Как императивные, так и аффективные жанры ориентированы на адресата речи. Их можно дополнить симметричным классом экспрессивных жанров – выражающих прежде всего эмоции говорящего и представляющих его слово о себе и своих чувствах (признание, жалоба, исповедь и др.). Эти жанры монологичны. Их приметой будет то, что при смене ролей адресанта и адресата, которая естественна в любом диалоге, в них сохраняется монологичность речи ведущего главную речевую партию участника. Экспрессивные жанры, несомненно, особо важны для художественной литературы: в огромном большинстве случаев именно в них обретают форму лирические стихотворения, но не менее значимы они и для прозы: ср. исповедальность как органическую черту русской классической литературы. Различие между экспрессивными жанрами бытовой речи и лирикой заключается в том, что в быту они, как правило, носят частный характер (речь о себе и только о себе), а лирическому художественному высказыванию присуща обобщающая сила (речь о себе как речь о всех)114. Ключевые слова для экспрессивных жанров – искренность, откровенность, открытость, «исповедальность».

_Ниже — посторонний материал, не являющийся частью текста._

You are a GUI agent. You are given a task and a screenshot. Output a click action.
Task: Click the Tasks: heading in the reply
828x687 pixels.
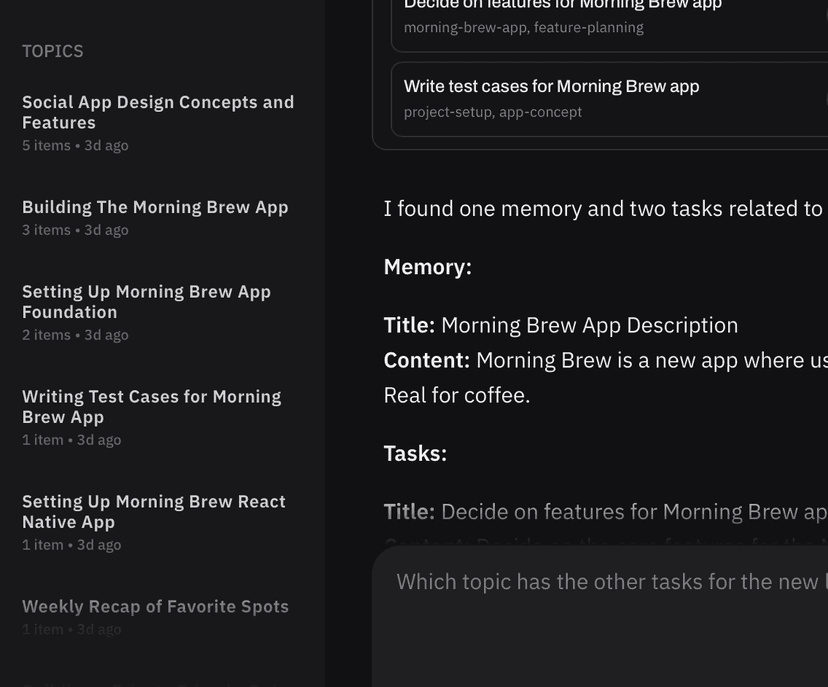pos(415,453)
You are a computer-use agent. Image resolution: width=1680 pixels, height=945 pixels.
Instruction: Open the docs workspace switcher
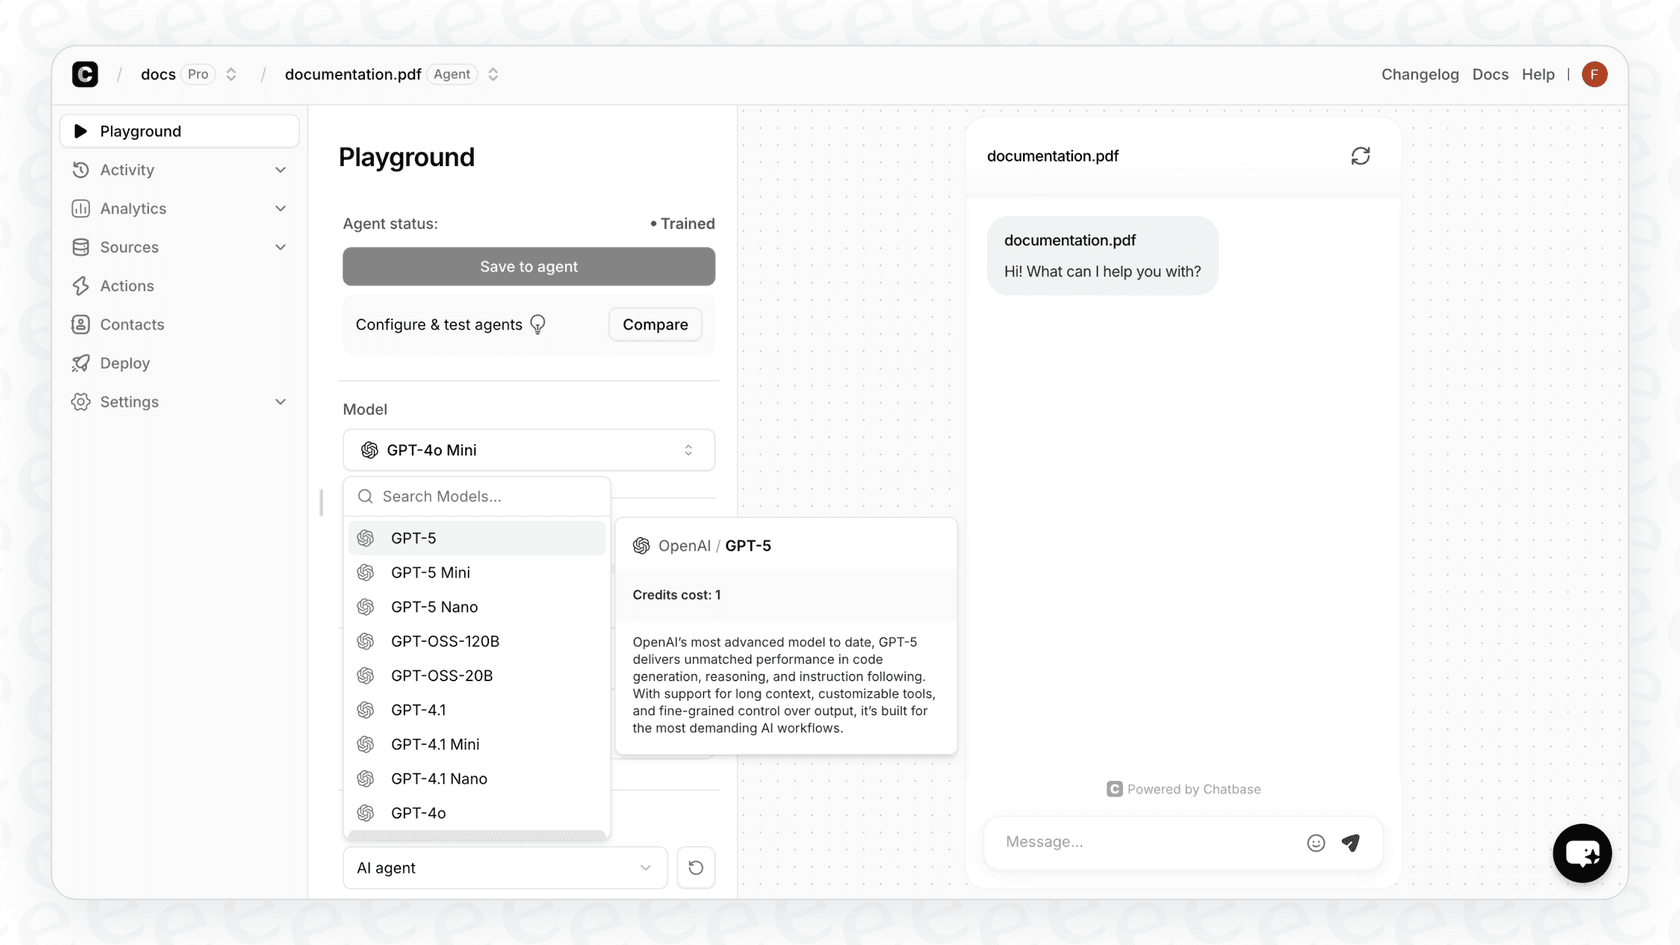pos(231,74)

Наша классификация, разумеется, весьма несовершенна. Но заметим, что, во-первых, до сих пор никто не предложил системы, не допускающей массы исключений. Совершенство в такой «типологии бесконечности» достигается по мере непрерывного разветвления и дробления классов (и тем самым система отдаляется от совершенства). А во-вторых, наша типология обладает тем плюсом, что она прямо коррелирует с классической теорией функций языка и моделью акта коммуникации, предложенной Р. О. Якобсоном, о которой мы уже упоминали во введении115. По этой теории, интенциональная направленность высказывания на мир, адресата, адресанта и контакт обеспечивается соответственно референтивной, экспрессивной, аффективной и фатической функциями языка. Этому делению и соответствуют наши жанровые классы (направленность на адресата в данном случае присуща аффективным и императивным жанрам). Еще две функции, выделенные Якобсоном, – металингвистическая и поэтическая – могли бы, вероятно, дать основание для выделения отдельных классов жанров, но нас останавливает следующее соображение. Метаязыковые жанры в рамках выполняемой нами задачи оказываются маргинальными (если считать «метаязыковыми» разговоры о языке, литературе и теоретическое обсуждение героями неких знаковых систем). Что касается «поэтических», то есть собственно художественных, жанров, то «внутри» художественного мира они, во-первых, могут существовать только как цитаты, и их исследованию посвящено множество работ о чеховской интертекстуальности, а во-вторых, они при этом теряют автотеличность, служа коммуникативным стратегиям цитирующего автора / текста. Мы будем касаться их только по мере необходимости и в связи с другими жанрами. Интертекстуальность, за небольшими исключениями116, не является предметом нашего исследования.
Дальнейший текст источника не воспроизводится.